Jokowi Melanjutkan Revolusi Belum Selesai
Oleh : Thomson Hutasoit
Direktur Eksekutif LSM Kajian Transparansi Kinerja Instansi Publik (ATRAKTIP)
Pendahuluan.
            Mandat pencapresan Jokowi menyebar ke seluruh penjuru Nusantara, bahkan ke penjuru dunia bagaikan sang surya menembus relung-relung kegelapan memberi sinar terang membuka tabir selubung ruang gelap berbangsa, bernegara  hingga umur manofause belum mampu menepati janji-janji proklamasi yakni; mewujudkan masyarakat adil, makmur, sejahtera, tanpa kecuali.   
Text Box:              Selama dua pekan penulis masih mampu menahan diri mengamati, memerhatikan, mencermati berbagai pendapat, analisis, opini politik pasca   mandat Jokowi calon presiden oleh  Ketua Umum DPP PDI-Perjuangan Megawati Soekarnoputri. Dalam situasi kondisi politik yang bergerak cepat dan liar, bahkan tak rasional, penulis rasa-rasanya tak bisa diam lagi atau menahan diri untuk tidak mengeluarkan pendapat dan sikap selaku anak bangsa yang merindukan  hadirnya   pemimpin bangsa untuk  Melanjutkan Revolusi Belum Selesai” yang   diamanahkan Bung Karno pendiri republik ini.
            Di sela-sela kegusaran, kegundahan, kefanikan, kebimbangan, ketakutan pihak-pihak kompetitor pemilihan presiden (Pilpres) yang akan berhadapan dengan Joko Widodo atau Jokowi, ternyata tak diduga-duga muncul sifat dan sikap inkonsistensi, buruk rupa, sesat pikir para ambisius calon presiden hingga mengeluarkan statement politik tak masuk akal  yang patut diduga cerminan  ketakpercayaan diri berkompetisi secara fair dengan mantan Walikota Solo, Gubernur DKI Jakarta yang terbukti mendapat simpatik rakyat di seluruh penjuru Nusantara. Padahal, sebelum Jokowi memperoleh boarding pass menuju kursi Presiden Republik Indonesia 2014-2019 selalu dipuja-puji para politisi di negeri ini, termasuk berbagai survey menempatkan elektabilitas Jokowi di peringkat tertinggi mengungguli tokoh-tokoh yang telah lama ‘menjual diri’ serta mengeksplorasi tebar pesona, penciteraan diri tak masuk akal di berbagai media massa di negeri ini.   
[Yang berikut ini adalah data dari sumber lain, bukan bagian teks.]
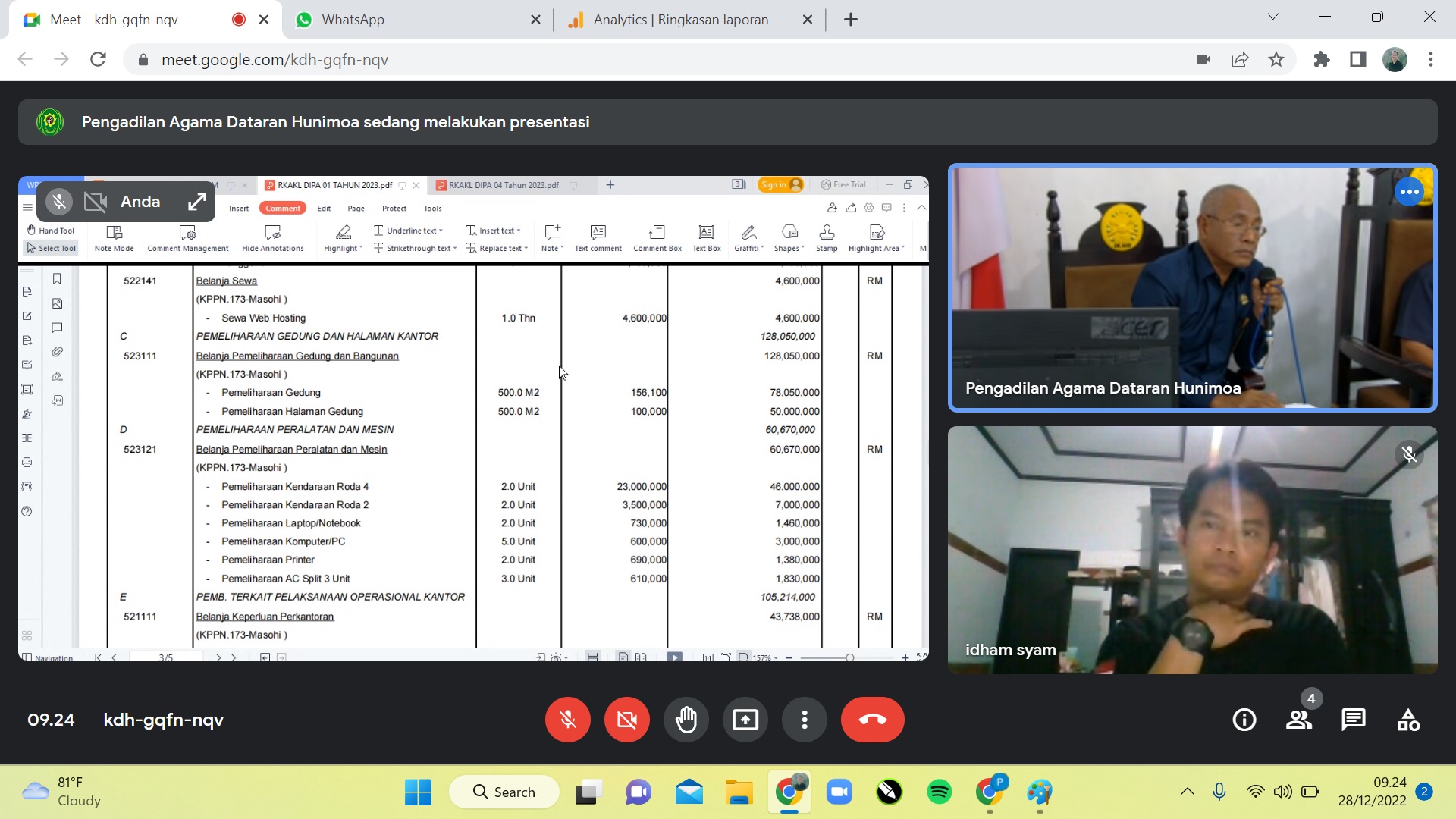This screenshot has width=1456, height=819.
Task: Open Comment Management
Action: [x=187, y=237]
            Taktik strategi pembusukan politik terhadap Jokowi pun mulai dilancarkan para calon pesaing Pilpres dengan harapan simpatik masyarakat terhadap Jokowi semakin menurun, bahkan hilang sama sekali. Rupa-rupanya, taktik strategi pembusukan politik seperti itu sangat mudah terbaca, diketahui oleh masyarakat.  Taktik strategi pembusukan politik seperti itu sangat kampungan dan merupakan gaya berpolitik kumuh tak beradab.
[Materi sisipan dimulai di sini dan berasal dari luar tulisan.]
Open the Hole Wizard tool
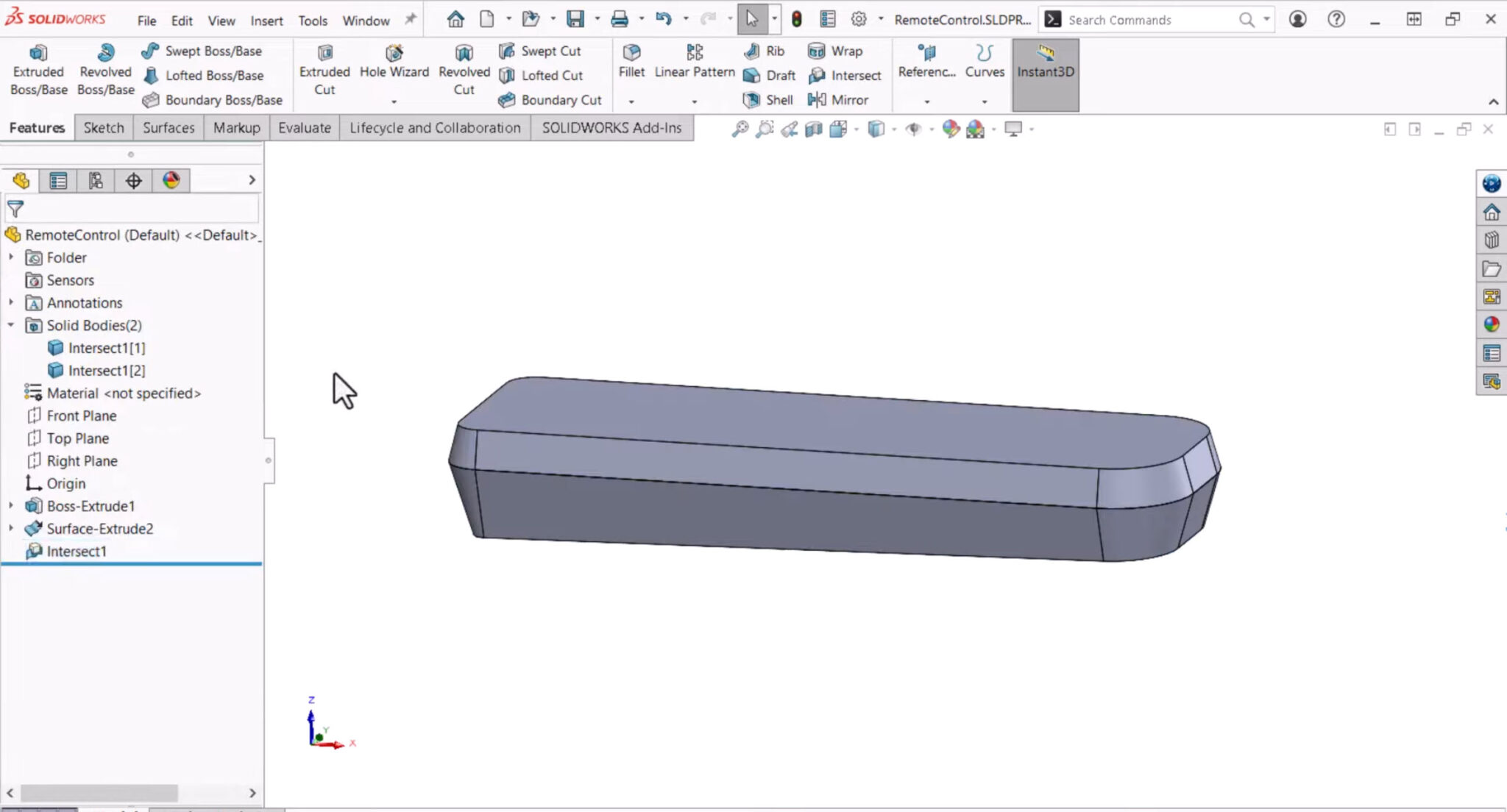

Rakyat telah pintar, cerdas melihat, mengetahui, memahami sosok-sosok calon pemimpin nasional dari rekam jejak (track record) masa lalu para calon presiden yang bergentayangan di iklan-iklan media elektronik, maupun media cetak. Rakyat semakin cerdas melihat, mengetahui siapakah yang layak dan pantas didaulat menjadi calon presiden 2014 melalui pemahaman seperti dikatakan Stephen P. Robbins PhD (2009), “Prediktor terbaik perilaku seseorang di masa depan ialah perilakunya di masa lalu” yang berkorelasi linier dengan kearifan lokal Batak-Toba, “Tarida do imbo sian soarana, Tarboto do gaja sian bogas ni patna, Tandaon do jolma sian pangalahona”. Artinya, sehebat apapun upaya seseorang membangun citera diri ataupun tebar pesona, noda, noktah masa lalu tidak bisa dihilangkan dari memori masyarakat yang telah mengalami perlakuan itu.   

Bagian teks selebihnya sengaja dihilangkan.